Je poursuis encore avec un groupe de soutien de femmes ayant vécu des agressions sexuelles (viol, inceste, attouchement sexuel, etc.) et c’est grâce à ce groupe que je brise le silence, que je me reconstruis. Nous nous comprenons, nous sommes toutes à l’étape de conscientisation de nos vécus. Nous ne nous jugeons pas, nous sommes empathiques, nous partageons nos blessures. Nous nous sentons comprises, entendues, écoutées et partageons nos démarches, nos actions que nous posons afin d’accepter nos vécus et vivre avec, pour en faire quelque chose… de bien dans nos vies.
Mon propos est de transmettre l’espoir. Retrouver une sérénité, une paix avec moi-même, facilité par mon expérience de reprise de pouvoir que j’ai réalisé dans ma maternité. J’ai toujours gardé un espoir de passer à travers les épreuves de la vie, j’ai toujours cru en moi et en l’humain. J’ai encore beaucoup de chemin à faire, mais je suis confiante en l’avenir.
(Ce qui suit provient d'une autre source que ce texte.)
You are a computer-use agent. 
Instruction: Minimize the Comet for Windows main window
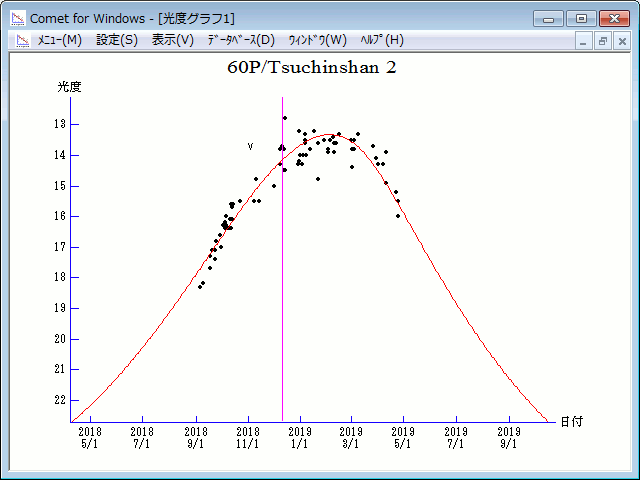(x=549, y=18)
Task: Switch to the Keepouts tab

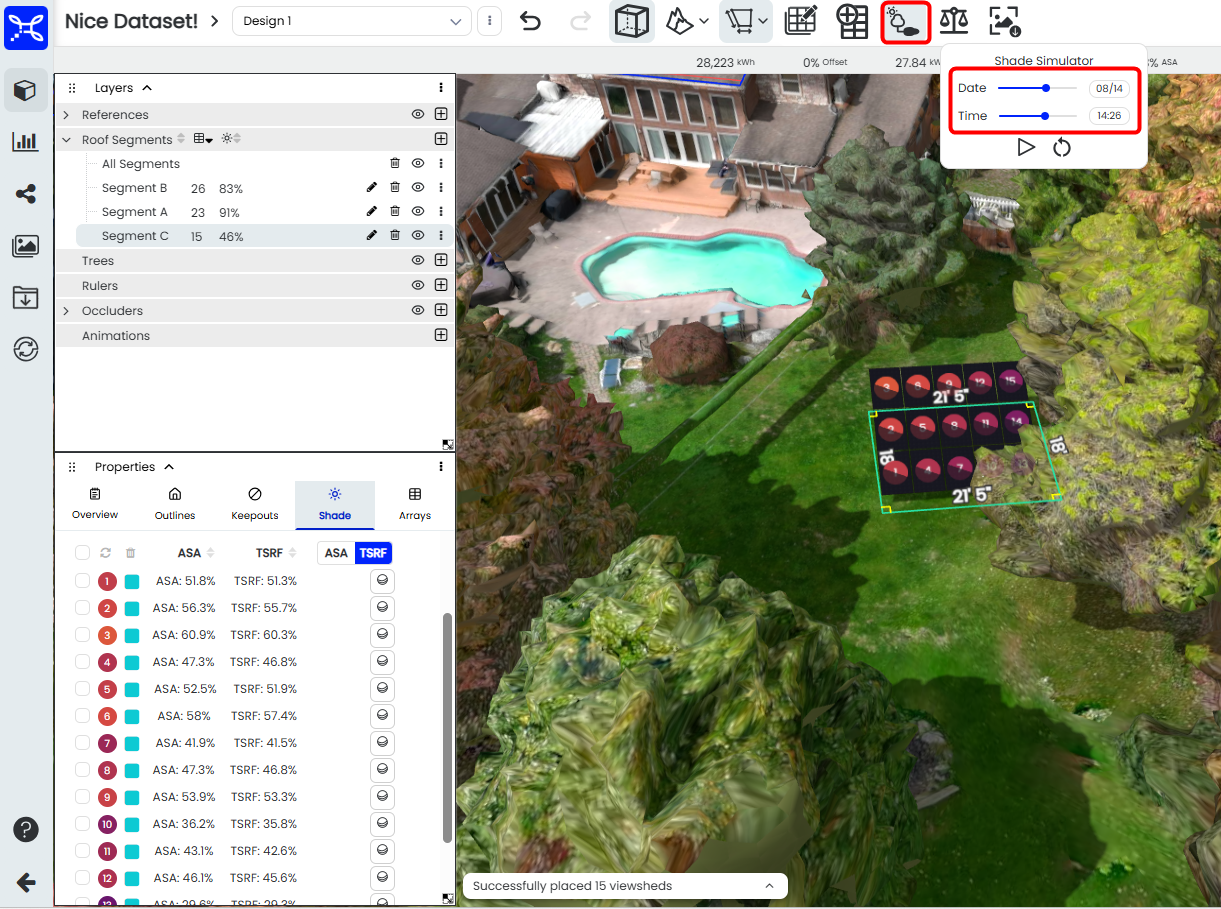Action: coord(254,504)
Je souhaite aussi initier un appel à tous, femmes, hommes, afin que nos lèvres se délient, afin que nos oreilles écoutent, que nos cœurs s’ouvrent, que nous, les humains, nous démontrions empathie et compassion afin que toute personne souffrante se sente écoutée, entendue et comprise.
Car pourquoi briser le silence si personne ne nous écoute ???
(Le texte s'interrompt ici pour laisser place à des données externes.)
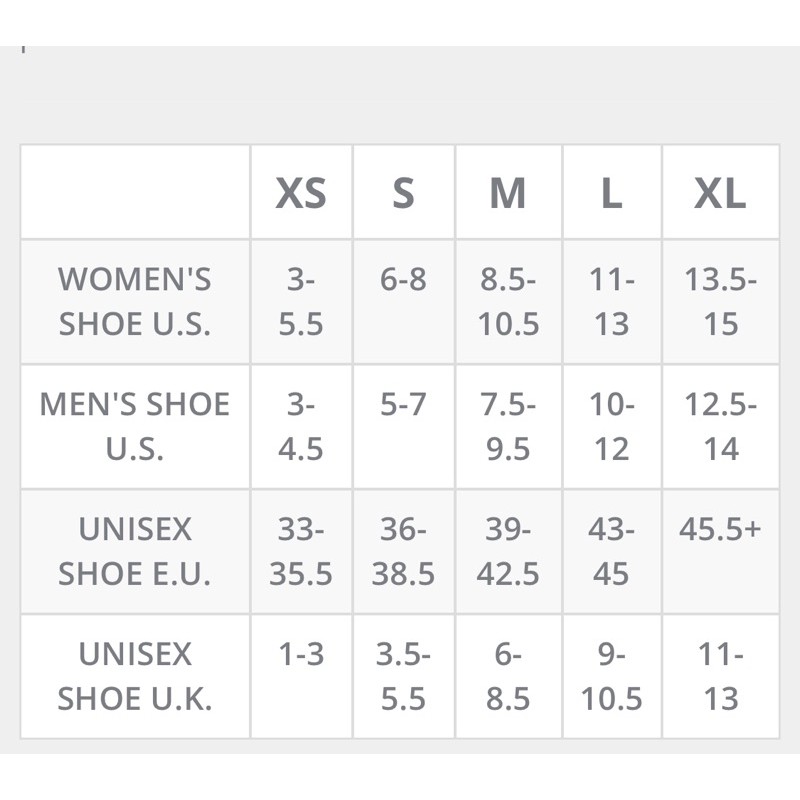The height and width of the screenshot is (800, 800).
Task: Select the men's S cell reading 5-7
Action: [403, 405]
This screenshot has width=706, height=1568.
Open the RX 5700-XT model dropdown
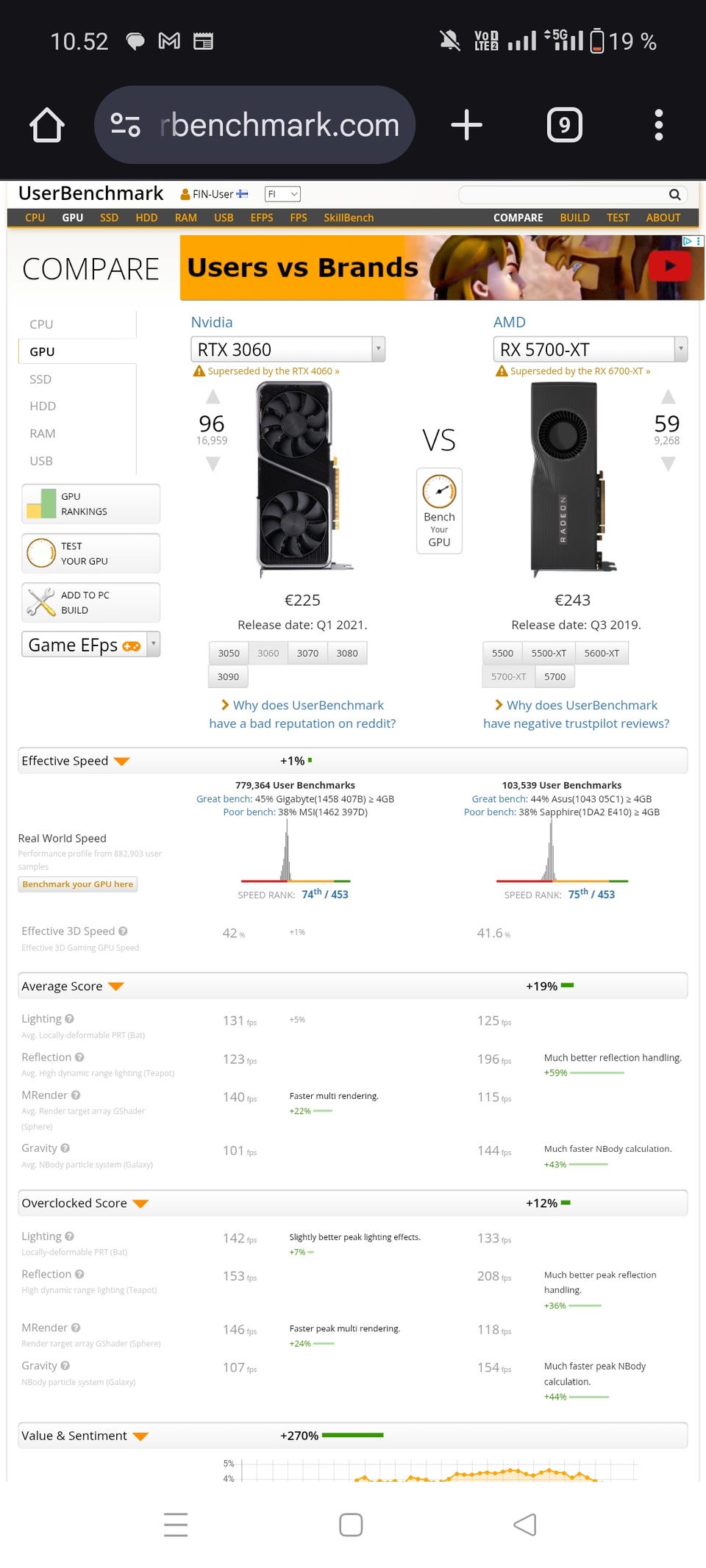pyautogui.click(x=681, y=349)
Comme l’énonce Pattie O’Green dans son recueil de slam «Mettre la hache», aux Éditions du remue-ménage4, et dans son blogue5, le contrecoup du mot-clic AgressionsNonDénoncées au Québec fût l’émergence de demandes d’aide dans les CALACS, de logorrhées dans les médias, de diseurs d’opinion, de lettres d’opinion et de leurs commentaires haineux, violents envers celles et ceux qui ont participé à cette vague, révélant une culture du viol et de violence, révélant une grande incompréhension et un ostracisme encore plus grand de celles et ceux qui ont courageusement dénoncé. Je vous invite donc à un dialogue, à des échanges autour de vous avec vos amies et amis, vos collègues, vos enfants, petits et grands à échanger sur le respect, la communication non violente, l’empathie, la compassion, mais aussi sur ces réalités contemporaines qui sont la culture du viol et la culture de la violence…
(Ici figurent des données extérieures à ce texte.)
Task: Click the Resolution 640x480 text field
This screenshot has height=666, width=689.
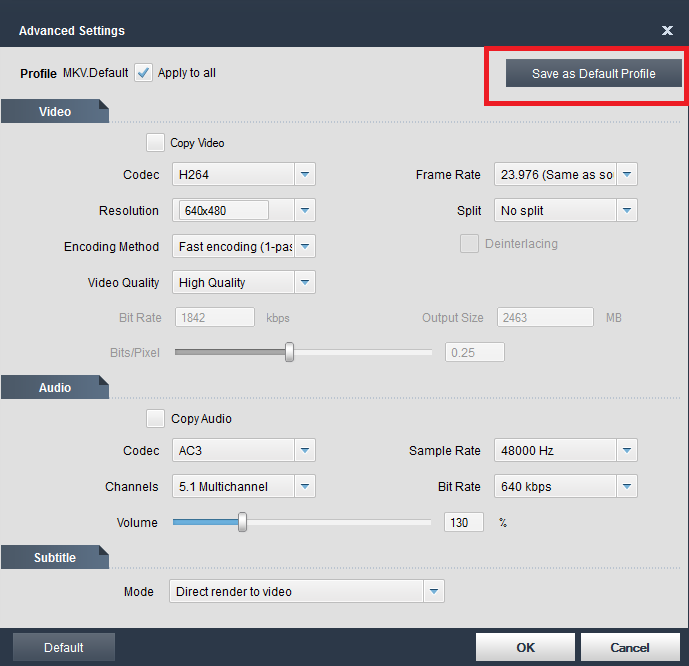Action: 223,211
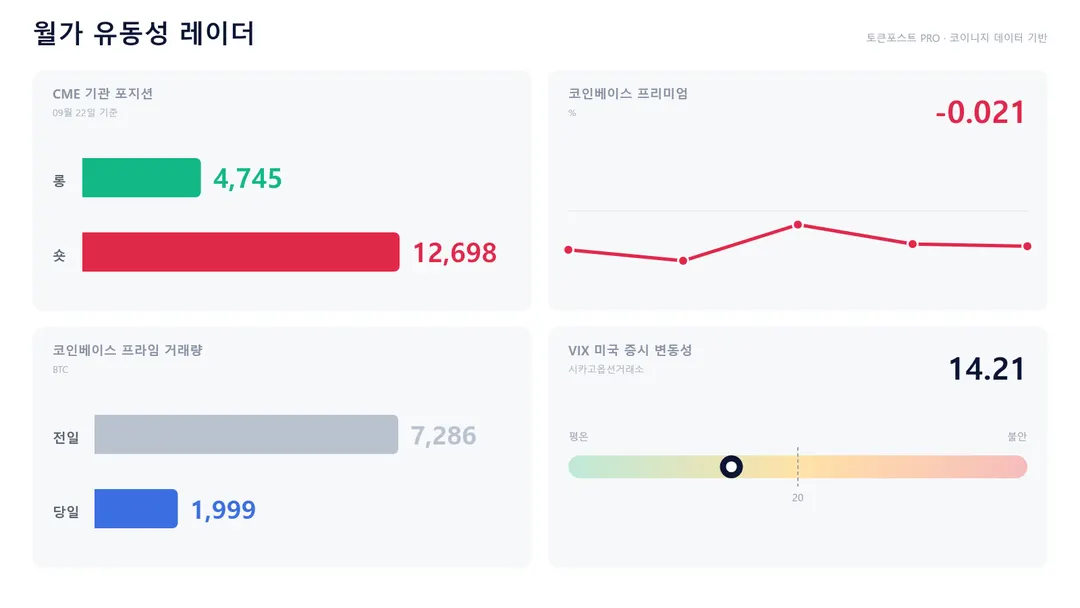
Task: Click the peak point on premium line chart
Action: coord(798,225)
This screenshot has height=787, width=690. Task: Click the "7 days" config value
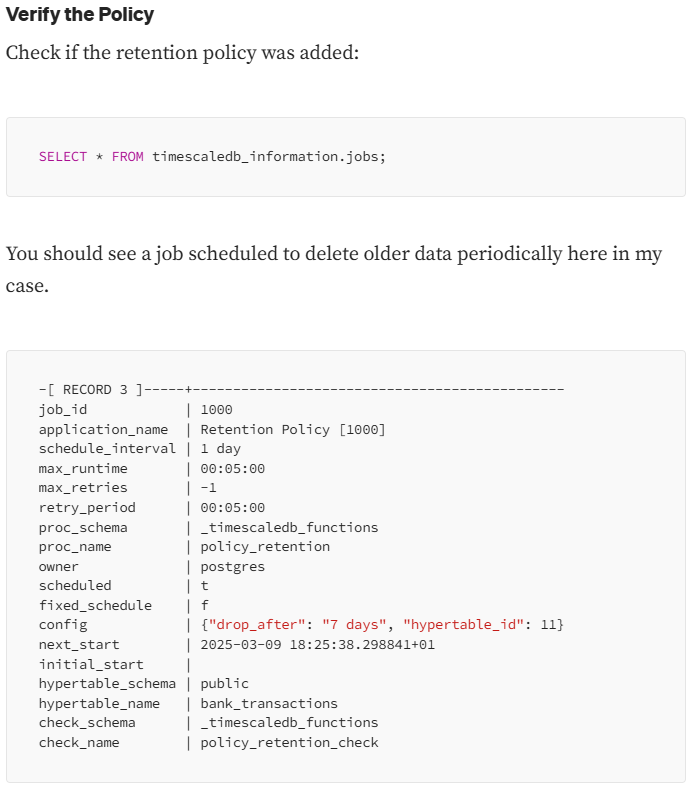click(354, 625)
*Sculpture réalisée en glaise, en juin 1998, 6 mois après la naissance de mon enfant.
Note : À l’orée de mon vagin, passage obligé de l’enfant à naitre, les blessures du passé se sont réveillées au moment de mon accouchement. Bien accompagnée, j’ai vécu la naissance positivement et sereinement. Un élément de ma sculpture est disparu (je l’ai cherché en vain!) il s’agissait d’un socle, phallique, révélant le viol, refoulé.